Exercise objective » Transcribe everything in the model documentation below from "Get the best" down to "is the highest.", word for word.

Extract provided »
It will copy the model directory contents to /Projects/projectname/Models/mnist/1/ , e.g the “model.pb” file and the “variables” directory.

Args:
model_path:path to the trained model (HDFS or local)
model_name:name of the model
model_version:version of the model
overwrite:boolean flag whether to overwrite in case a model already exists in the exported directory
metrics:dict of evaluation metrics to attach to model
description:description about the model
synchronous:whether to synchronously wait for the model to be indexed in the models rest endpoint
synchronous_timeout:
 max timeout in seconds for waiting for the model to be indexed
Returns:
The path to where the model was exported
Raises:
ValueError:if there was an error with th of the model due to invalid user input
ModelNotFound:if the model was not found
hops.model.get_best_model(name, metric, direction)

Get the best model version by sorting on attached metadata such as model accuracy.

For example if you run this:

>>> from hops import model
>>> from hops.model import Metric
>>> model.get_best_model('mnist', 'accuracy', Metric.MAX)

It will return the mnist version where the ‘accuracy’ is the highest.

Args:
name:name of the model
metric:name of the metric to compare
direction:whether metric should be maximized or minimized to find the best model
Returns:
The best model
Raises:
ModelNotFound:if the model was not found
hops.model.get_model(name, version)

Information shown »
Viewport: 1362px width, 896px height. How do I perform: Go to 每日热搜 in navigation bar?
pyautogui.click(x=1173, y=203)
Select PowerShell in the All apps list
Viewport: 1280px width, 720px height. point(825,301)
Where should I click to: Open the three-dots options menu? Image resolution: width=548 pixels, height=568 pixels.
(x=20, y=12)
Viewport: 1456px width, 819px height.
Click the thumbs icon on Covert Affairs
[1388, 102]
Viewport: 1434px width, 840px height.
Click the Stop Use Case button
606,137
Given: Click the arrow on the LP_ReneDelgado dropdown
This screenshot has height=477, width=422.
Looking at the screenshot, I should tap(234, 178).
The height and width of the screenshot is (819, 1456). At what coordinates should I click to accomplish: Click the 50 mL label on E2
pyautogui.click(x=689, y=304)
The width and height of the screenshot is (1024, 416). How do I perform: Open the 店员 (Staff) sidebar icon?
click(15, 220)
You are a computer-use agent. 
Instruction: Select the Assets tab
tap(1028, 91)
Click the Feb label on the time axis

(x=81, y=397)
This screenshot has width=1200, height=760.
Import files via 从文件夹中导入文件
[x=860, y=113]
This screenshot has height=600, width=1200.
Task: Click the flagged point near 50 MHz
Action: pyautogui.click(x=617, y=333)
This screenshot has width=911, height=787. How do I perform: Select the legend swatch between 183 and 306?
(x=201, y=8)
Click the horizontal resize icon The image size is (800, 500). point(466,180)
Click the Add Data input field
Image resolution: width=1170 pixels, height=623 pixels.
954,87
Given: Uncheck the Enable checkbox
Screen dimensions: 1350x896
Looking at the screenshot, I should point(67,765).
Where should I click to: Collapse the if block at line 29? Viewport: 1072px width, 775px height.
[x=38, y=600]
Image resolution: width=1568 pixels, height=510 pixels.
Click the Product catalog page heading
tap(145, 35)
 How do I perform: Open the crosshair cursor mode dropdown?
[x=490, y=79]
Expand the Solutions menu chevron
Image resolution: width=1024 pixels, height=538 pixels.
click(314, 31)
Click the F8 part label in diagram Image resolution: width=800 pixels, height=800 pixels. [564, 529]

Solved problem »
Get the best model version by sorting on attached metadata such as model accuracy.

For example if you run this:

>>> from hops import model
>>> from hops.model import Metric
>>> model.get_best_model('mnist', 'accuracy', Metric.MAX)

It will return the mnist version where the ‘accuracy’ is the highest.